[TASK INSTRUCTIONS] Report every line in the material that contains the word "pixels", with case counting in the match.
++++ RECORDS SHOWN ++++
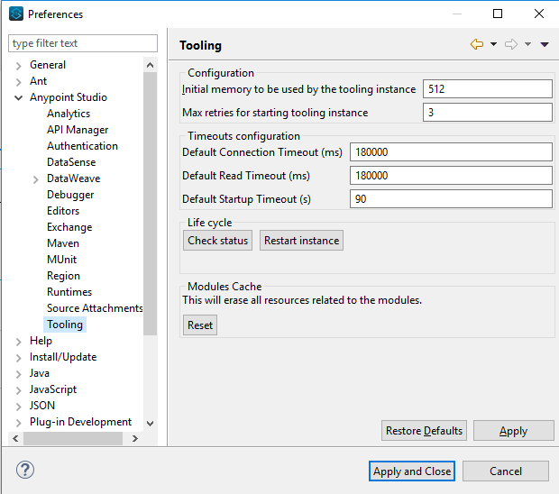Click the Default Startup Timeout field

tap(451, 199)
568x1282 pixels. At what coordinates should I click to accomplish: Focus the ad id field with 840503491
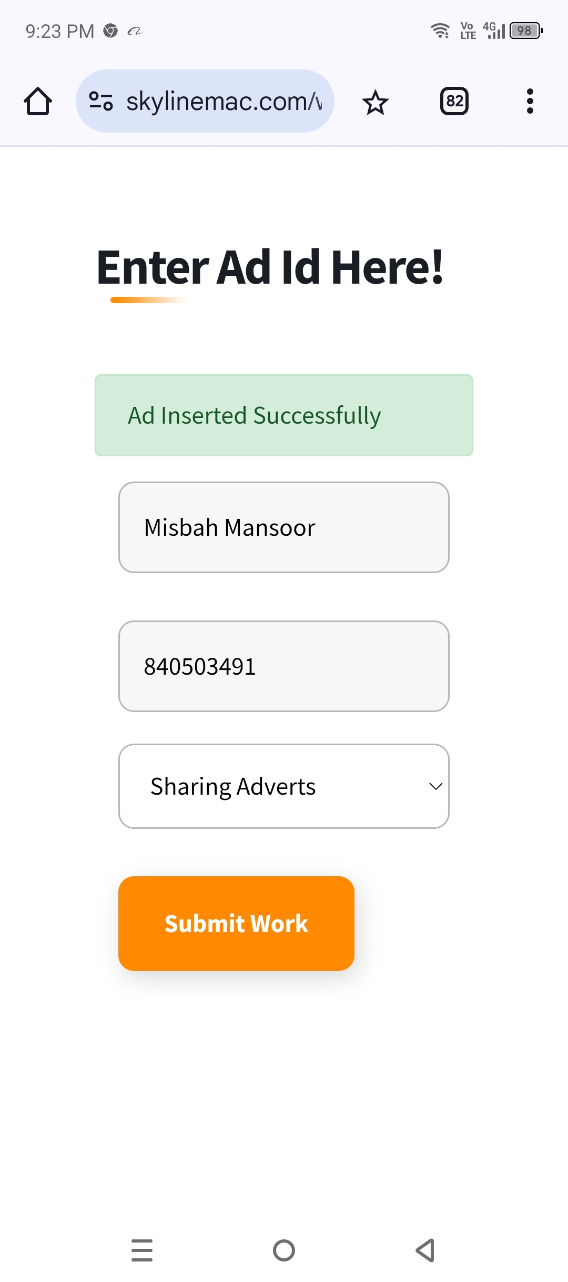pyautogui.click(x=284, y=666)
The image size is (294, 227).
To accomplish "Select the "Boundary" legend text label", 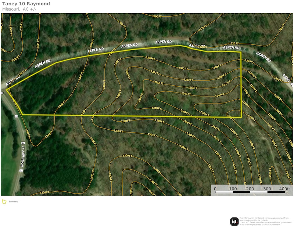I will (13, 202).
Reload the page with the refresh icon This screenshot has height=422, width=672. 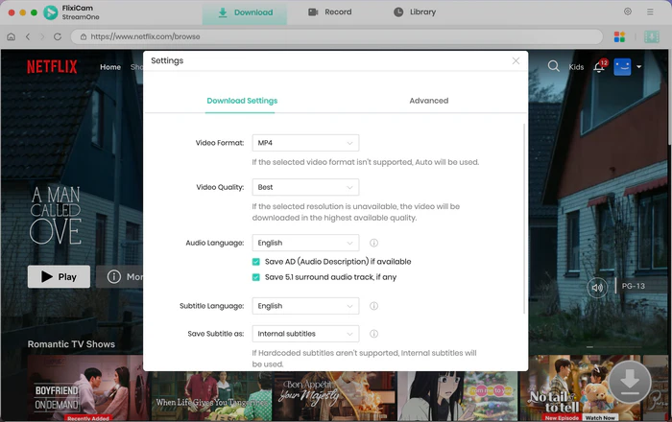[x=58, y=37]
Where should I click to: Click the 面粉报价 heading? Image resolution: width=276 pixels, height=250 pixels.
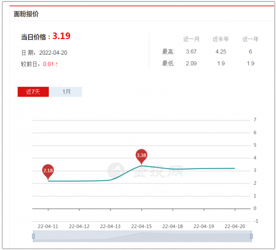(x=26, y=14)
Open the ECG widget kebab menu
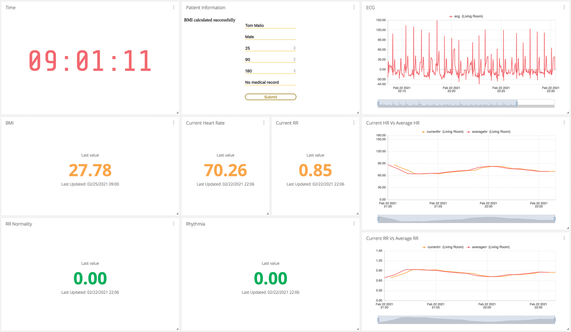Screen dimensions: 571x332 (564, 7)
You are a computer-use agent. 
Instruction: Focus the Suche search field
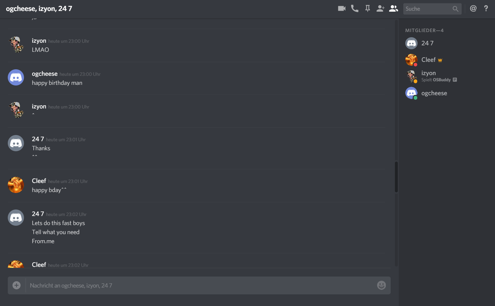(432, 9)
++++
[ANSWER TO THIS TASK]
568x1282 pixels. At what coordinates should I click to accomplish: Focus the ad id field with 840503491
Where should I click to: Click the 面粉报价 heading? Image resolution: width=276 pixels, height=250 pixels.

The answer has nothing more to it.